Because it’s a very short introduction, it takes a little time to read it. After reading over it, you’ll have a general understanding of big data and its benefits.

Buying Guide

Selecting a decent book might be a daunting endeavor. So how can we decide what is our right book? Here are some ideas to get you started.

Ask For Recommendations

You may ask your friends, family, or a library acquaintance for recommendations. Occasionally, those around you may not share your enthusiasm for reading.

Don’t worry! Online book recommendations are available. You may select a book to read from a variety of resources.

Look For Similar Books

You will likely enjoy novels that are similar to ones you have already read. You may want that particular genre, the author’s storytelling, and writing.

Look for similar recommended books on Google as well. You will likely select the book you enjoy.

FAQs

What are the three types of big data?

  • Unstructured Data.
  • Structured Data.
  • Semi-Structured Data.

What is big data work?

“Big data” is massive, intricate data sets that come from several sources.

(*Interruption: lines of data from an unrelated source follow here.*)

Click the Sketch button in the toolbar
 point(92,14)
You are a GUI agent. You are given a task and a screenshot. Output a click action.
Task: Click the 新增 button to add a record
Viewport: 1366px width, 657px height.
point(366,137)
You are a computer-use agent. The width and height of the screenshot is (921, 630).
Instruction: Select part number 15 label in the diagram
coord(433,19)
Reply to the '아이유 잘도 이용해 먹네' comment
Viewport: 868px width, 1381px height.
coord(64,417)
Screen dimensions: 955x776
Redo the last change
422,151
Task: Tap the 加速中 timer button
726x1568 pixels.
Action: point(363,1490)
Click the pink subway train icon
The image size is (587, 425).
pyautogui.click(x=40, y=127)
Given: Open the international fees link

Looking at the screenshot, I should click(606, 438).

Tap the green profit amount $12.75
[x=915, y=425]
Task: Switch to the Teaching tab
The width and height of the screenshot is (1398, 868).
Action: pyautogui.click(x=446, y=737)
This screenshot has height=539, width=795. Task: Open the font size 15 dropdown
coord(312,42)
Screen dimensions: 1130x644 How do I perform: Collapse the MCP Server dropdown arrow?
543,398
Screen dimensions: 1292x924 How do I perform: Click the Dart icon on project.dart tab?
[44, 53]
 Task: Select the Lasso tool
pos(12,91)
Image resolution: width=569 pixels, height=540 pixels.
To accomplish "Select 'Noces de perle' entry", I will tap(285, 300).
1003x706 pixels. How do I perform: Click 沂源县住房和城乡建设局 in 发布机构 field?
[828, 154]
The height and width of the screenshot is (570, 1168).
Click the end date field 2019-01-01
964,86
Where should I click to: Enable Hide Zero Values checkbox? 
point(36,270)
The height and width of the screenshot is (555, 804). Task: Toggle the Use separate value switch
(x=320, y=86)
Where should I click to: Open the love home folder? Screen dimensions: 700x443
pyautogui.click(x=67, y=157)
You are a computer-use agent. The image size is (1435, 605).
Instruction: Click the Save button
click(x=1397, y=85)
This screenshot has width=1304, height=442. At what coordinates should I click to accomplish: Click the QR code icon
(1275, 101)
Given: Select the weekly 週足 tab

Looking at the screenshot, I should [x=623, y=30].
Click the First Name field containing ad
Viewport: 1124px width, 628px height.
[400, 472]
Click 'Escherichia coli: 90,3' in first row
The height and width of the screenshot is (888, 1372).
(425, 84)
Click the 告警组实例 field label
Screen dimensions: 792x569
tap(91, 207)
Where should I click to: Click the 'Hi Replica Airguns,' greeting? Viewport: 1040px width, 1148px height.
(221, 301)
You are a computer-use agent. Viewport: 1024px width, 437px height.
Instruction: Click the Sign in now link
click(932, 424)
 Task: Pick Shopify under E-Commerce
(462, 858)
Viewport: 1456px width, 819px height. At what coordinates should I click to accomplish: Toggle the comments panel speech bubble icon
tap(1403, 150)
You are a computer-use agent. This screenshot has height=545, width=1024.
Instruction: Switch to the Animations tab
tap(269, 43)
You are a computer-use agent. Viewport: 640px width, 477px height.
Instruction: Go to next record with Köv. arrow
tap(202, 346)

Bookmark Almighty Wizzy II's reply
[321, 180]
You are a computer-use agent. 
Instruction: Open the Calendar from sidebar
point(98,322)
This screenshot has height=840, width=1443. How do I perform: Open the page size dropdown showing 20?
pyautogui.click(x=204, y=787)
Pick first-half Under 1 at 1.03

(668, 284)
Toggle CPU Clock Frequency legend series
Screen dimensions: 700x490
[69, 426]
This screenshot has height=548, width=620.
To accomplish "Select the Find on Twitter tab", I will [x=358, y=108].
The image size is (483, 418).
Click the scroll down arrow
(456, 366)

What are the five characteristics of big data?

Big data, a collection of information from numerous sources, is frequently characterized by five traits: volume, velocity, variety, value, and veracity.

Figure out these characteristics by watching the following video!

Conclusion

Books are a human’s best friend. For this reason, most prominent data experts advise reading books to master big data.

This post has included the best big data books for professionals and beginners. The Enterprise Big Data Lake and Big Data Fundamentals will meet your needs.